• WORK ITEM
The output must be the data, printed exactly as written.

*** Opening EXERCISE DATA ***

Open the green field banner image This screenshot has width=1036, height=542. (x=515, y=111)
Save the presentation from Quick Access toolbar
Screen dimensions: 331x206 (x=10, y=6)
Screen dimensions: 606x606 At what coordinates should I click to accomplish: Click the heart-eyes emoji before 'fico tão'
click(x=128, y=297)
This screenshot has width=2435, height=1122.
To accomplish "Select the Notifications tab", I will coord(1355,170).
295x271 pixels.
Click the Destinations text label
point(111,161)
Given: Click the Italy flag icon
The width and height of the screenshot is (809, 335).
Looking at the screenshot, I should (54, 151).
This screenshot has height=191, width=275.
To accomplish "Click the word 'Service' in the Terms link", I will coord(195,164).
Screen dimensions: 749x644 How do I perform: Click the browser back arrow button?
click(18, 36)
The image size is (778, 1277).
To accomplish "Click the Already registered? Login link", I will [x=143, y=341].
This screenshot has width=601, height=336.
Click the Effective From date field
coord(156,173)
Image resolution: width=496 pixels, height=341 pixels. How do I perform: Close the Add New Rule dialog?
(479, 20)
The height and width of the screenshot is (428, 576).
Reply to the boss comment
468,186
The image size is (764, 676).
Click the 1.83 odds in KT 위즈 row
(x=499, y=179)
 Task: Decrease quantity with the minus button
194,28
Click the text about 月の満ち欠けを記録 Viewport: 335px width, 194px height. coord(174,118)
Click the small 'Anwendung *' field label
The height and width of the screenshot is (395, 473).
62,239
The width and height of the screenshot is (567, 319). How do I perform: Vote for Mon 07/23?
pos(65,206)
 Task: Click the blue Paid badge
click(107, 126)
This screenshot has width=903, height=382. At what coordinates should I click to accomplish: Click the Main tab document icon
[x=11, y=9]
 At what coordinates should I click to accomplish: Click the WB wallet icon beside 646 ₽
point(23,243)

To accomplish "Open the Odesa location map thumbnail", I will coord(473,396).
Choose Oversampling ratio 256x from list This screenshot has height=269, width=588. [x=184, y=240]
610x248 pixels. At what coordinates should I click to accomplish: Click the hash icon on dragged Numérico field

*** Closing EXERCISE DATA ***

• ANSWER TO THIS EXERCISE
Open the green field banner image This screenshot has width=1036, height=542. (x=515, y=111)
Save the presentation from Quick Access toolbar
Screen dimensions: 331x206 (x=10, y=6)
Screen dimensions: 606x606 At what coordinates should I click to accomplish: Click the heart-eyes emoji before 'fico tão'
click(x=128, y=297)
This screenshot has width=2435, height=1122.
To accomplish "Select the Notifications tab", I will coord(1355,170).
295x271 pixels.
Click the Destinations text label
point(111,161)
Given: Click the Italy flag icon
The width and height of the screenshot is (809, 335).
Looking at the screenshot, I should (54, 151).
This screenshot has height=191, width=275.
To accomplish "Click the word 'Service' in the Terms link", I will coord(195,164).
Screen dimensions: 749x644 How do I perform: Click the browser back arrow button?
click(18, 36)
The image size is (778, 1277).
To accomplish "Click the Already registered? Login link", I will [x=143, y=341].
This screenshot has width=601, height=336.
Click the Effective From date field
coord(156,173)
Image resolution: width=496 pixels, height=341 pixels. How do I perform: Close the Add New Rule dialog?
(479, 20)
The height and width of the screenshot is (428, 576).
Reply to the boss comment
468,186
The image size is (764, 676).
Click the 1.83 odds in KT 위즈 row
(x=499, y=179)
 Task: Decrease quantity with the minus button
194,28
Click the text about 月の満ち欠けを記録 Viewport: 335px width, 194px height. coord(174,118)
Click the small 'Anwendung *' field label
The height and width of the screenshot is (395, 473).
62,239
The width and height of the screenshot is (567, 319). How do I perform: Vote for Mon 07/23?
pos(65,206)
 Task: Click the blue Paid badge
click(107, 126)
This screenshot has width=903, height=382. At what coordinates should I click to accomplish: Click the Main tab document icon
[x=11, y=9]
 At what coordinates should I click to accomplish: Click the WB wallet icon beside 646 ₽
point(23,243)

To accomplish "Open the Odesa location map thumbnail", I will coord(473,396).
Choose Oversampling ratio 256x from list This screenshot has height=269, width=588. [x=184, y=240]
610x248 pixels. At what coordinates should I click to accomplish: Click the hash icon on dragged Numérico field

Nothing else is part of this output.